(Data under study begins)

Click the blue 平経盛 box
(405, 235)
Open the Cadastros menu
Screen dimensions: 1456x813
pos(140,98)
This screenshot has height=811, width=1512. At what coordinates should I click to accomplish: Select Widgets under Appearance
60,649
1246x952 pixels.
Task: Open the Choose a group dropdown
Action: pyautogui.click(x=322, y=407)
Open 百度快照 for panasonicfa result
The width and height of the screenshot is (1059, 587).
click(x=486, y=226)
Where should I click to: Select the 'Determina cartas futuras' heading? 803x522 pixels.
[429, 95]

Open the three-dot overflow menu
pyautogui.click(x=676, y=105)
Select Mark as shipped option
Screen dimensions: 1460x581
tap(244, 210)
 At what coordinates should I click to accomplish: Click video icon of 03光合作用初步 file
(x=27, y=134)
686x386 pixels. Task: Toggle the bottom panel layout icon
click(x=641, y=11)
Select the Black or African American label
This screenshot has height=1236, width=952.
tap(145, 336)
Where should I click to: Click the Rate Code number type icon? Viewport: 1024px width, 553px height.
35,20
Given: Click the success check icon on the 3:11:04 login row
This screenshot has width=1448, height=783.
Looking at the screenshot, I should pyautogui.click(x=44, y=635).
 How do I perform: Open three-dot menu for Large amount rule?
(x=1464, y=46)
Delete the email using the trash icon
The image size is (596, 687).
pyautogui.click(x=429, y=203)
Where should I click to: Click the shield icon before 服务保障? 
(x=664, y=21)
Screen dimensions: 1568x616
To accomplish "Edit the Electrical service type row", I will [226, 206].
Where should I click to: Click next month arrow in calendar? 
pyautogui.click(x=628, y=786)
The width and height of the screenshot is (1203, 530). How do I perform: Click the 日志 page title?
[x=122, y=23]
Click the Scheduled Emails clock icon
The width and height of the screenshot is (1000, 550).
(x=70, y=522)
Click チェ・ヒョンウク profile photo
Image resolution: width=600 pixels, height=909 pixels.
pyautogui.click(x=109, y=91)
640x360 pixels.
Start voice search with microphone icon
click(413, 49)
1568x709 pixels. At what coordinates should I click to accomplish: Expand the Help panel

(Data under study ends)

Try it: Every entry should be retyped exactly as it appears.

Output of the exercise:
Click the blue 平経盛 box
(405, 235)
Open the Cadastros menu
Screen dimensions: 1456x813
pos(140,98)
This screenshot has height=811, width=1512. At what coordinates should I click to accomplish: Select Widgets under Appearance
60,649
1246x952 pixels.
Task: Open the Choose a group dropdown
Action: pyautogui.click(x=322, y=407)
Open 百度快照 for panasonicfa result
The width and height of the screenshot is (1059, 587).
click(x=486, y=226)
Where should I click to: Select the 'Determina cartas futuras' heading? 803x522 pixels.
[429, 95]

Open the three-dot overflow menu
pyautogui.click(x=676, y=105)
Select Mark as shipped option
Screen dimensions: 1460x581
tap(244, 210)
 At what coordinates should I click to accomplish: Click video icon of 03光合作用初步 file
(x=27, y=134)
686x386 pixels. Task: Toggle the bottom panel layout icon
click(x=641, y=11)
Select the Black or African American label
This screenshot has height=1236, width=952.
tap(145, 336)
Where should I click to: Click the Rate Code number type icon? Viewport: 1024px width, 553px height.
35,20
Given: Click the success check icon on the 3:11:04 login row
This screenshot has width=1448, height=783.
Looking at the screenshot, I should pyautogui.click(x=44, y=635).
 How do I perform: Open three-dot menu for Large amount rule?
(x=1464, y=46)
Delete the email using the trash icon
The image size is (596, 687).
pyautogui.click(x=429, y=203)
Where should I click to: Click the shield icon before 服务保障? 
(x=664, y=21)
Screen dimensions: 1568x616
To accomplish "Edit the Electrical service type row", I will [226, 206].
Where should I click to: Click next month arrow in calendar? 
pyautogui.click(x=628, y=786)
The width and height of the screenshot is (1203, 530). How do I perform: Click the 日志 page title?
[x=122, y=23]
Click the Scheduled Emails clock icon
The width and height of the screenshot is (1000, 550).
(x=70, y=522)
Click チェ・ヒョンウク profile photo
Image resolution: width=600 pixels, height=909 pixels.
pyautogui.click(x=109, y=91)
640x360 pixels.
Start voice search with microphone icon
click(413, 49)
1568x709 pixels. At what coordinates should I click to accomplish: Expand the Help panel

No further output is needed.